Harry Mathews and Don Porcella are in sync. The former, an oil painter who died more than 15 years ago, occupied the same detached garage in Lemon Grove that Porcella currently uses as his studio.
"Harry engineered all this," Porcella says, walking through the garage and pointing out objects like a handmade fan, wooden doorstops and a papertowel holder. "And if they weren't here already, I might've built the same exact stuff."
Porcella appreciates his predecessor's penchant for making things by hand. His own work celebrates handicraft and folk art. Luckily, his landlord recognized the similarities in the two artists' tastes and asked Porcella if he wanted to dig through the packed garage before it was cleared out. He absolutely did.
"At first I found this cup that had his name, Harry, on it and in the cup were these glasses," Porcella says, gesturing toward the vintage frames sitting atop his nose. "They're my perfect prescription. I was blown away."
Inspired by the connection he feels to Mathews, Porcella is making new work that he considers a collaboration with the ghost of the dead oil painter. He'll be doing a series of mixed-media pieces using things he's discovered in the garage—an altered gas can, for example, and Mathews' rusty old nails hammered into the shape of a portrait on an old wooden board. The work will be in his solo show, Shapeshifter, opening at Low Gallery (1878 Main St., Barrio Logan), from 7 to 10 p.m. Friday, June 26.
The exhibition is a bit of a coming-home show for Porcella. The artist went to UC San Diego before heading off to San Francisco and eventually New York where he finished his higher education and quickly found success in the art world. He moved back to the region with his wife, Ginger Shulick Porcella, when she was hired as the executive director of the San Diego Art Institute last year.

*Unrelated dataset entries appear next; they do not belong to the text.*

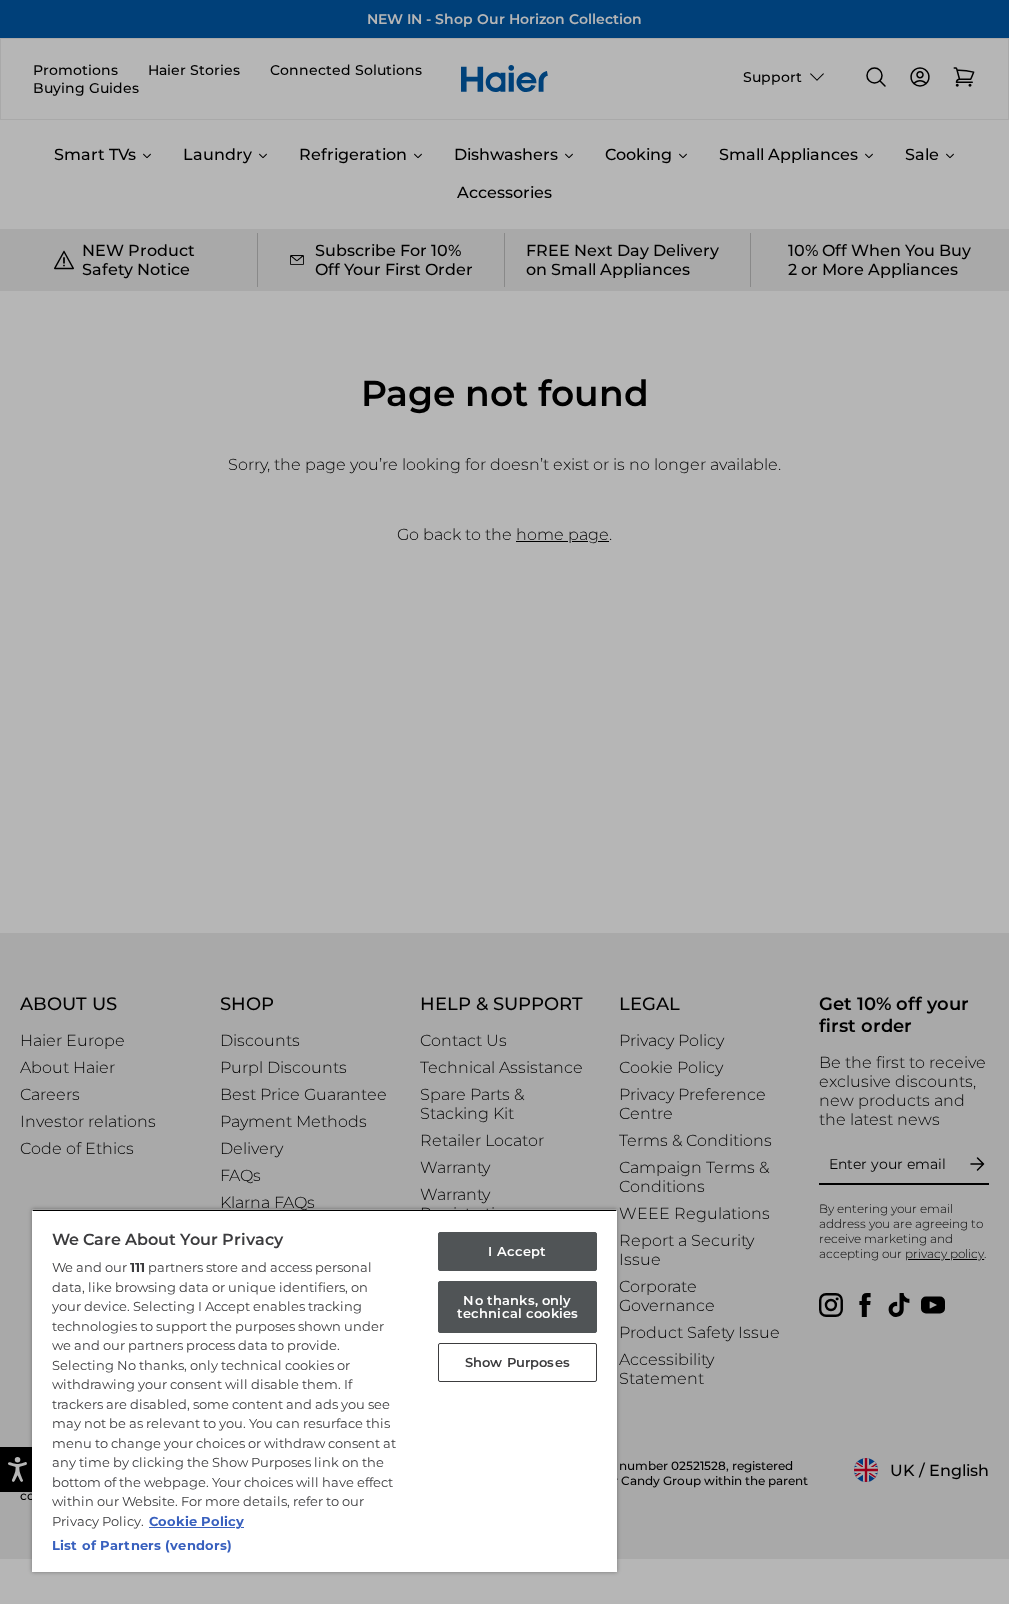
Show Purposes (517, 1362)
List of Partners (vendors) (142, 1545)
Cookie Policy (196, 1521)
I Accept (517, 1251)
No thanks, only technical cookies (517, 1306)
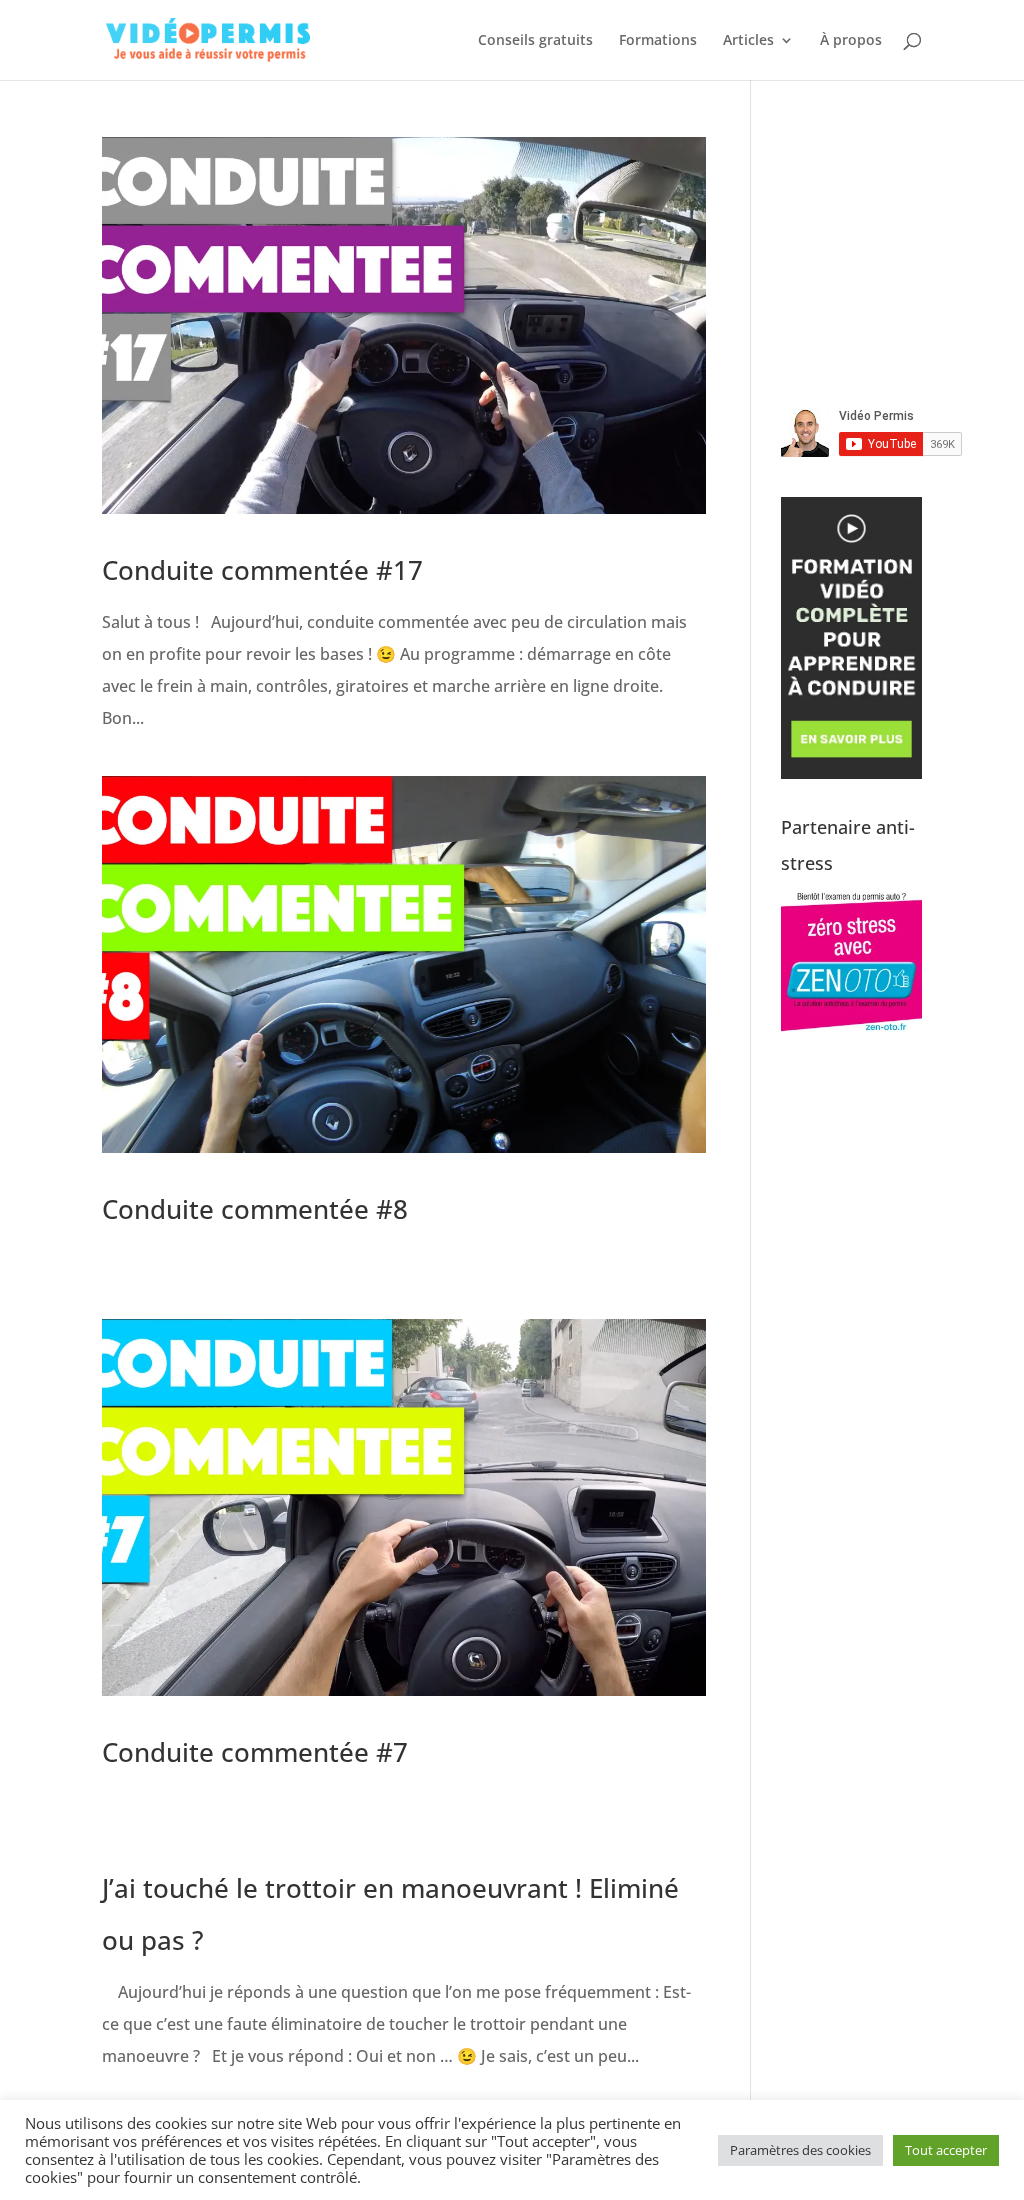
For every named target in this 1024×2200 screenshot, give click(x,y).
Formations (658, 41)
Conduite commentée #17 (262, 570)
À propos (851, 41)
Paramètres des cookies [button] (800, 2150)
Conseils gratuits (535, 41)
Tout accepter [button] (946, 2150)
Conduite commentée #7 (255, 1752)
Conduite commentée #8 (255, 1209)
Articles (748, 41)
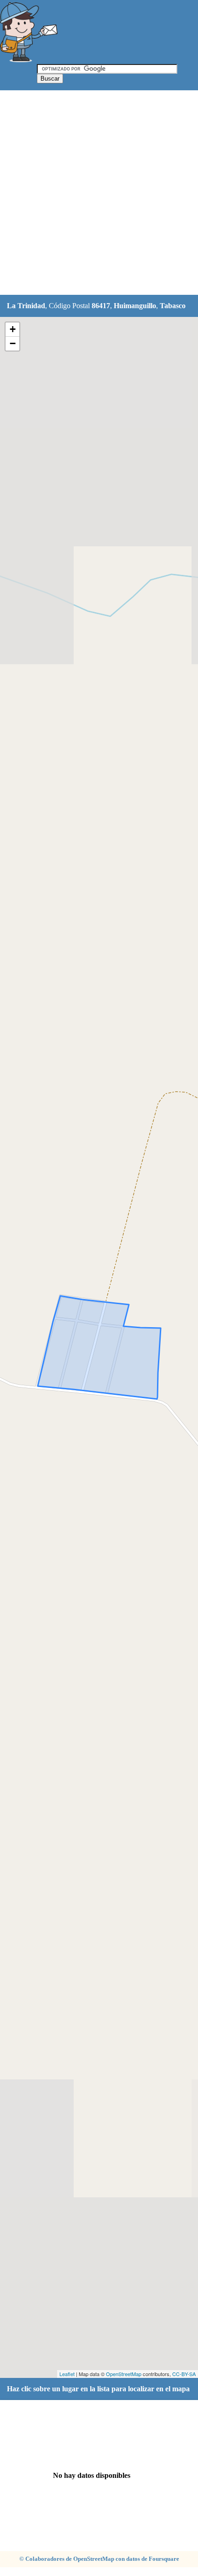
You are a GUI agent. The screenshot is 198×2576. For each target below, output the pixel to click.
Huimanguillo (135, 306)
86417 (101, 306)
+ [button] (13, 329)
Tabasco (173, 306)
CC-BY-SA (184, 2373)
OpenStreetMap (123, 2373)
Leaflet (67, 2373)
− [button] (13, 343)
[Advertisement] (99, 193)
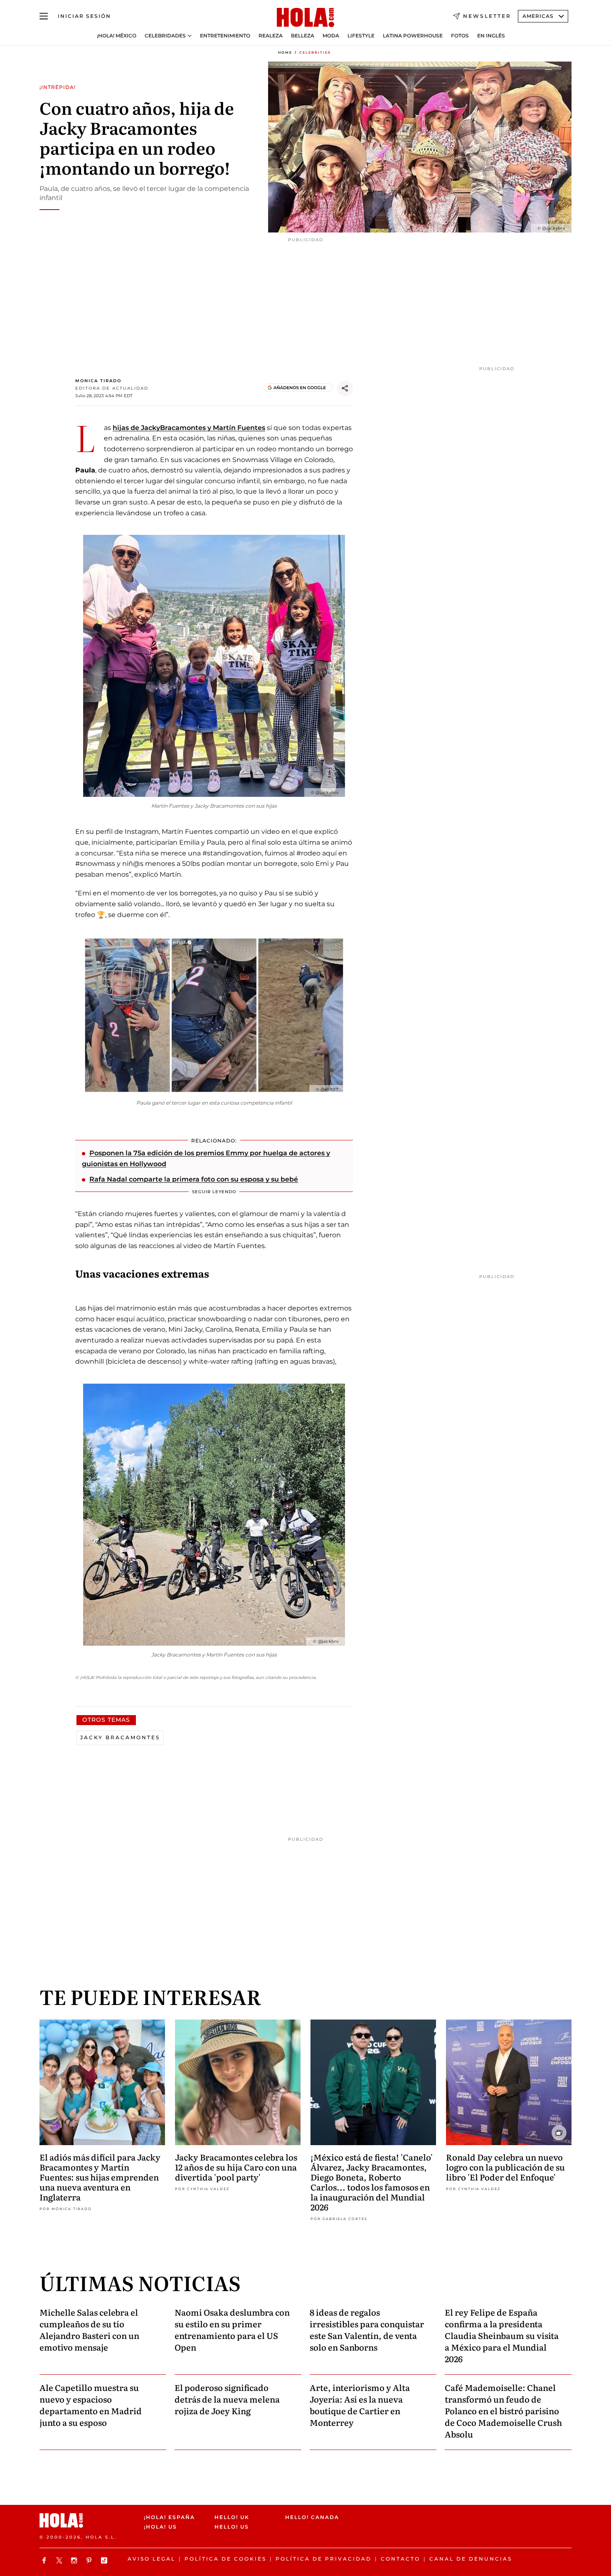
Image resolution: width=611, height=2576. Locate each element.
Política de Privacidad (324, 2559)
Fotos (460, 36)
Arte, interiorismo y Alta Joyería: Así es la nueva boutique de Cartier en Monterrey (360, 2404)
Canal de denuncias (470, 2559)
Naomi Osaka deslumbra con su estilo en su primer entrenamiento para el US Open (232, 2329)
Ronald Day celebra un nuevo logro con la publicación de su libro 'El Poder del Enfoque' (505, 2167)
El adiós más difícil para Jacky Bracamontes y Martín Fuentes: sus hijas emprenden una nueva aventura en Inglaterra (99, 2177)
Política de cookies (225, 2559)
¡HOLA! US (160, 2527)
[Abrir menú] (43, 16)
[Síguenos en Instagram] (75, 2560)
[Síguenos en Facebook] (45, 2560)
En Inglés (491, 36)
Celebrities (315, 52)
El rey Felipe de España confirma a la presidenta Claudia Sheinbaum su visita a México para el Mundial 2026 (502, 2335)
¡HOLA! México (116, 36)
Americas (538, 16)
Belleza (302, 36)
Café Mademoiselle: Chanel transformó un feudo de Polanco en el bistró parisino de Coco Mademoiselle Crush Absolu (503, 2410)
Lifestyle (360, 36)
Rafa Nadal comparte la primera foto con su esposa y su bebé (193, 1179)
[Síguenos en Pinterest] (90, 2560)
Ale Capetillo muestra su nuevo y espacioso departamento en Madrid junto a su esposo (90, 2404)
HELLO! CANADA (312, 2517)
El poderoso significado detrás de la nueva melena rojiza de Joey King (227, 2399)
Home (285, 52)
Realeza (271, 36)
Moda (331, 36)
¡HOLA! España (169, 2517)
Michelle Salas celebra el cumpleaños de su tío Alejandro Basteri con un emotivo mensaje (89, 2329)
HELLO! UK (231, 2517)
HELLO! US (231, 2527)
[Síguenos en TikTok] (105, 2560)
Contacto (400, 2559)
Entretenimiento (225, 36)
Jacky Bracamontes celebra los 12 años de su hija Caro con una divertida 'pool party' (236, 2167)
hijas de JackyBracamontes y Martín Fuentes (189, 428)
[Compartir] (345, 388)
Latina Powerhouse (413, 36)
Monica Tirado (98, 380)
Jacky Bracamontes (120, 1737)
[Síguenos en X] (60, 2560)
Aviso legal (151, 2559)
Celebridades (165, 36)
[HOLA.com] (305, 18)
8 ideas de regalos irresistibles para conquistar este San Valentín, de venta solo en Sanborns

Best known for his comical, pop-culture-inspired sculptures meticulously crafted from lowbrow materials, the exhibition is titled Shapeshifter because Porcella's work takes on so many forms. The Mathews-inspired pieces, for instance, will be shown next to an oversized New Balance shoe and other soft sculptures made of pipe cleaners, his improvised encaustic paintings and left-handed drawings (the artist is right-handed but likes the contorted effect). There'll also be an installation element that he's still conceptualizing.
As a whole, Porcella's work fits comfortably inside the categorization of "outsider art," yet by allowing himself to chase various whims and inspirations—like Mathews' ghost in the garage—it often means that no one, not even the artist himself, knows exactly what sort of work he'll make next.
"I like the idea of mixing it up," he says. "I never want to become a slave to any one style."